- **TASK PROMPT**:
Find every line containing the word "from" in the records below; report only how many there are.

- **MATERIALS PROVIDED**:
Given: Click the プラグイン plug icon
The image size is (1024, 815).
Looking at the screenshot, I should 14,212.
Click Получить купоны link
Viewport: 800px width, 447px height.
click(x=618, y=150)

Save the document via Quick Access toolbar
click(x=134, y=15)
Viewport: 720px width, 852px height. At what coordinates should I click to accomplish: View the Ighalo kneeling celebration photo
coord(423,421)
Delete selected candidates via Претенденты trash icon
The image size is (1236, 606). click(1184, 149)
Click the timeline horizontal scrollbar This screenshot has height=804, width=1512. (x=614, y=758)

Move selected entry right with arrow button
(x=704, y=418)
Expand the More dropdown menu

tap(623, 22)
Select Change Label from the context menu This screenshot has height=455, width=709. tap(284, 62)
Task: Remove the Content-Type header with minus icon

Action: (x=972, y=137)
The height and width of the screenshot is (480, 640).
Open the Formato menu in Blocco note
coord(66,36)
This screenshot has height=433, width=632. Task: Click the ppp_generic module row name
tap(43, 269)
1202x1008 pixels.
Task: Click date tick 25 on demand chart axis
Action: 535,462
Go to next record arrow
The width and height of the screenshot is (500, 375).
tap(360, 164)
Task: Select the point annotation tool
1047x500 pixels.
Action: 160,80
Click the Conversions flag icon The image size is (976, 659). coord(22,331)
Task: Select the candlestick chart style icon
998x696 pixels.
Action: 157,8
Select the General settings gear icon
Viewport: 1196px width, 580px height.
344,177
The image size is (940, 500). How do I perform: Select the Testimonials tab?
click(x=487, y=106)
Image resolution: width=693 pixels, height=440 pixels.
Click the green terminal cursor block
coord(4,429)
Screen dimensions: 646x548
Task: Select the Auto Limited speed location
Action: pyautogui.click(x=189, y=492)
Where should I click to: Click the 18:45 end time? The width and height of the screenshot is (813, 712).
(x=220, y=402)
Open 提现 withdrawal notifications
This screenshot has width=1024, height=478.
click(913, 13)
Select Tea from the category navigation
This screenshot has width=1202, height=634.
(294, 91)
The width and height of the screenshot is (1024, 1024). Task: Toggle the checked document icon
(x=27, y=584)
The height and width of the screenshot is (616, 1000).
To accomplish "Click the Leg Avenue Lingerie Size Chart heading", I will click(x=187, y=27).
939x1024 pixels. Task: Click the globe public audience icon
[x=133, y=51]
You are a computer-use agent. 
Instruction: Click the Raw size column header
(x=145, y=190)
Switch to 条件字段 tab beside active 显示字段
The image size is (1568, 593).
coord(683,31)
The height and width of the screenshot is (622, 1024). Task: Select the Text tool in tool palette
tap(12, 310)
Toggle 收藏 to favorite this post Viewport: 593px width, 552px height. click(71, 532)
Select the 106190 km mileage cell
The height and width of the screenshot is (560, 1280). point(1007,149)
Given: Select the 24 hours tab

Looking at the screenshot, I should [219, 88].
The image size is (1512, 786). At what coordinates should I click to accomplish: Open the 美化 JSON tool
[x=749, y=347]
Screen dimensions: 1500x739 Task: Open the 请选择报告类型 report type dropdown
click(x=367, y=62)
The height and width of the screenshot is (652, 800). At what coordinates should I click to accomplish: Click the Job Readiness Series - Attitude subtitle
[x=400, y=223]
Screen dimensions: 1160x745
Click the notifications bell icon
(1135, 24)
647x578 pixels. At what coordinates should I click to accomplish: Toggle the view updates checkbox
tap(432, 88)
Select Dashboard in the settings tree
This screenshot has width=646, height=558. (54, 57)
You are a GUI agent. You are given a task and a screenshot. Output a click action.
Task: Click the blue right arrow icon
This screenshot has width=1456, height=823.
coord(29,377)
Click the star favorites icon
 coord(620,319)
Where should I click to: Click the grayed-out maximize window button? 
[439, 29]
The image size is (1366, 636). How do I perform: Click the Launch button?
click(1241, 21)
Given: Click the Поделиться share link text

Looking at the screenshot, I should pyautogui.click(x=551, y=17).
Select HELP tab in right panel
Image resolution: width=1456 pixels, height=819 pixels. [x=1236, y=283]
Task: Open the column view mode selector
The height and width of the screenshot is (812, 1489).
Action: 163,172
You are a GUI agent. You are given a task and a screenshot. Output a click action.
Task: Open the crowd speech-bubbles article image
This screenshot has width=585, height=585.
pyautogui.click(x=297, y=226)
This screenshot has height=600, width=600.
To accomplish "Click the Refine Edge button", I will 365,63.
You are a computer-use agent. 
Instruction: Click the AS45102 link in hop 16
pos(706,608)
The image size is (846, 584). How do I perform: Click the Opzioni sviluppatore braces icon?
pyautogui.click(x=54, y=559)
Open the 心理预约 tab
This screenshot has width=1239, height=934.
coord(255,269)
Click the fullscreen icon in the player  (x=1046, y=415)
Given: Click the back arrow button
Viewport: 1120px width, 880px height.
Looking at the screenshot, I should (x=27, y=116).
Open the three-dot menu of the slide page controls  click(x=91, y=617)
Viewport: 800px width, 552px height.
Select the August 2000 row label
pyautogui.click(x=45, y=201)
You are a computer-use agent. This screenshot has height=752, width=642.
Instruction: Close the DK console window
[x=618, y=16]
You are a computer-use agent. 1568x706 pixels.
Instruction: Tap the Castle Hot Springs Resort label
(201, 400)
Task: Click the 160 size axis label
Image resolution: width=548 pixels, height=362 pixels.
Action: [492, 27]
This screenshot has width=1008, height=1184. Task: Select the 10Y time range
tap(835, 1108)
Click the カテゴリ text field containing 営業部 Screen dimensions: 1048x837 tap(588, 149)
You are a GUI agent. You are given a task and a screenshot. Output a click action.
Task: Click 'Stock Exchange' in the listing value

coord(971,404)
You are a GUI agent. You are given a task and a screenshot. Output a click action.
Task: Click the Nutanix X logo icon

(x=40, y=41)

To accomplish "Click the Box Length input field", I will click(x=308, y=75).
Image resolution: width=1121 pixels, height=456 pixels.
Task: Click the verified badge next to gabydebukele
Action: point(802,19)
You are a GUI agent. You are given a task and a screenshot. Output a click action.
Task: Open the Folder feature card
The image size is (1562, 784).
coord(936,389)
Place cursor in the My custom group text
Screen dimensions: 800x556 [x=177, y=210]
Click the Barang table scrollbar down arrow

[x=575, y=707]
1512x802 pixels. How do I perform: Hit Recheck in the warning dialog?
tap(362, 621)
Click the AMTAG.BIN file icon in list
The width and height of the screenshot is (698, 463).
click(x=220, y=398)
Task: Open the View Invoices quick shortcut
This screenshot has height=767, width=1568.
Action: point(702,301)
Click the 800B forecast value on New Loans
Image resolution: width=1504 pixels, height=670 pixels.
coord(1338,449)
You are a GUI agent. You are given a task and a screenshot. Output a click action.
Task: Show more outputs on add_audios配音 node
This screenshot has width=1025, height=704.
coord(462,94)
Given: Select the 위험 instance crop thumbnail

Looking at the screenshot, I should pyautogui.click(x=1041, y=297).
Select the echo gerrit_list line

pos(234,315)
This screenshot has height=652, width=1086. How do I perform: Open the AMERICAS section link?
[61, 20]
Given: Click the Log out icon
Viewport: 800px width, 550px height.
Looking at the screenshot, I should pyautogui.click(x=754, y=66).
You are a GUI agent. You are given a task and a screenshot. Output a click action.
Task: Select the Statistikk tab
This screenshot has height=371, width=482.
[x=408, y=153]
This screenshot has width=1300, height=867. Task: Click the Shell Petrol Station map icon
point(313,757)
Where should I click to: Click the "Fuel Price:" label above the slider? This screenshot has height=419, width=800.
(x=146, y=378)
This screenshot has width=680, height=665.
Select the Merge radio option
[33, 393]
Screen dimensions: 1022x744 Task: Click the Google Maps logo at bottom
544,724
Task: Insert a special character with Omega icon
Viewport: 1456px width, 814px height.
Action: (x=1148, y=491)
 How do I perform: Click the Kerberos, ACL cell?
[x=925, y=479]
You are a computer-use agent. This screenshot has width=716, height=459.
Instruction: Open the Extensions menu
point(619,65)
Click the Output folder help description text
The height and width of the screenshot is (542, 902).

- **TASK RESULT**:
2